*Task prompt:* Print the records exactly. Miss nothing.

*Entries provided:*

═══

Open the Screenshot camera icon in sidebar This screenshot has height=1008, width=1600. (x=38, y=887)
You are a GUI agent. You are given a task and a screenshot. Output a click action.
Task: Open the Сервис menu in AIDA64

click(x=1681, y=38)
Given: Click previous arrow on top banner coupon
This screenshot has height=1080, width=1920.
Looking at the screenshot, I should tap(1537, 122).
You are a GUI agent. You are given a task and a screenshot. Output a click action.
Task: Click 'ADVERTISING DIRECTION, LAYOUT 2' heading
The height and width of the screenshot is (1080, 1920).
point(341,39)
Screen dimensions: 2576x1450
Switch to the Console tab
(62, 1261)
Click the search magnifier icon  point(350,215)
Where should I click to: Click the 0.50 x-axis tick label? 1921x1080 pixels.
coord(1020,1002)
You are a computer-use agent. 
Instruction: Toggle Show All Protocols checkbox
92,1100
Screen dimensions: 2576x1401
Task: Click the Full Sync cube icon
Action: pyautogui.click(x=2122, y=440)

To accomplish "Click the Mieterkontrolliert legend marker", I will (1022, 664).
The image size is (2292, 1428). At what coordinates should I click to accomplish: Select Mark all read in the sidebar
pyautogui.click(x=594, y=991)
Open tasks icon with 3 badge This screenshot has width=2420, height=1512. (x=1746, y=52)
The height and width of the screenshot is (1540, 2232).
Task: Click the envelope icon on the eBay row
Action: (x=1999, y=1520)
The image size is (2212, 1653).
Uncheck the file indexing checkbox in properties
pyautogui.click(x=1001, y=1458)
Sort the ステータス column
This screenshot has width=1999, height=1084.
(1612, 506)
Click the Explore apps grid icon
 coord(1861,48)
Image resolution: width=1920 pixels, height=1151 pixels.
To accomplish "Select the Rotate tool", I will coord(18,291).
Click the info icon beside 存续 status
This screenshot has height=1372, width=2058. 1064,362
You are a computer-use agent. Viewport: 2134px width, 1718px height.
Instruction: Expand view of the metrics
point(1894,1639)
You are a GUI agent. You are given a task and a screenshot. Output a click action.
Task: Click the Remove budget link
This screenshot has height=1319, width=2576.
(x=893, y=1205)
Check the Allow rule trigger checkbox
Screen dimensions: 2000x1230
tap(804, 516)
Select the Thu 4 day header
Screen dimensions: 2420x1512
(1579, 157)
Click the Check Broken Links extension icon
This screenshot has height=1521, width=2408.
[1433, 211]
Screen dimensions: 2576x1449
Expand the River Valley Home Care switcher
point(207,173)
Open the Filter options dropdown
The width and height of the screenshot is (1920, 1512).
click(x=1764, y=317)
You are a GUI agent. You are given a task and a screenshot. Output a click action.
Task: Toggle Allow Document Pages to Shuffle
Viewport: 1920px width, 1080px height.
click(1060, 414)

═══

*Task solution:*
Open the Screenshot camera icon in sidebar This screenshot has height=1008, width=1600. (x=38, y=887)
You are a GUI agent. You are given a task and a screenshot. Output a click action.
Task: Open the Сервис menu in AIDA64

click(x=1681, y=38)
Given: Click previous arrow on top banner coupon
This screenshot has height=1080, width=1920.
Looking at the screenshot, I should tap(1537, 122).
You are a GUI agent. You are given a task and a screenshot. Output a click action.
Task: Click 'ADVERTISING DIRECTION, LAYOUT 2' heading
The height and width of the screenshot is (1080, 1920).
point(341,39)
Screen dimensions: 2576x1450
Switch to the Console tab
(62, 1261)
Click the search magnifier icon  point(350,215)
Where should I click to: Click the 0.50 x-axis tick label? 1921x1080 pixels.
coord(1020,1002)
You are a computer-use agent. 
Instruction: Toggle Show All Protocols checkbox
92,1100
Screen dimensions: 2576x1401
Task: Click the Full Sync cube icon
Action: pyautogui.click(x=2122, y=440)

To accomplish "Click the Mieterkontrolliert legend marker", I will (1022, 664).
The image size is (2292, 1428). At what coordinates should I click to accomplish: Select Mark all read in the sidebar
pyautogui.click(x=594, y=991)
Open tasks icon with 3 badge This screenshot has width=2420, height=1512. (x=1746, y=52)
The height and width of the screenshot is (1540, 2232).
Task: Click the envelope icon on the eBay row
Action: (x=1999, y=1520)
The image size is (2212, 1653).
Uncheck the file indexing checkbox in properties
pyautogui.click(x=1001, y=1458)
Sort the ステータス column
This screenshot has width=1999, height=1084.
(1612, 506)
Click the Explore apps grid icon
 coord(1861,48)
Image resolution: width=1920 pixels, height=1151 pixels.
To accomplish "Select the Rotate tool", I will coord(18,291).
Click the info icon beside 存续 status
This screenshot has height=1372, width=2058. 1064,362
You are a computer-use agent. Viewport: 2134px width, 1718px height.
Instruction: Expand view of the metrics
point(1894,1639)
You are a GUI agent. You are given a task and a screenshot. Output a click action.
Task: Click the Remove budget link
This screenshot has height=1319, width=2576.
(x=893, y=1205)
Check the Allow rule trigger checkbox
Screen dimensions: 2000x1230
tap(804, 516)
Select the Thu 4 day header
Screen dimensions: 2420x1512
(1579, 157)
Click the Check Broken Links extension icon
This screenshot has height=1521, width=2408.
[1433, 211]
Screen dimensions: 2576x1449
Expand the River Valley Home Care switcher
point(207,173)
Open the Filter options dropdown
The width and height of the screenshot is (1920, 1512).
click(x=1764, y=317)
You are a GUI agent. You are given a task and a screenshot. Output a click action.
Task: Toggle Allow Document Pages to Shuffle
Viewport: 1920px width, 1080px height.
click(1060, 414)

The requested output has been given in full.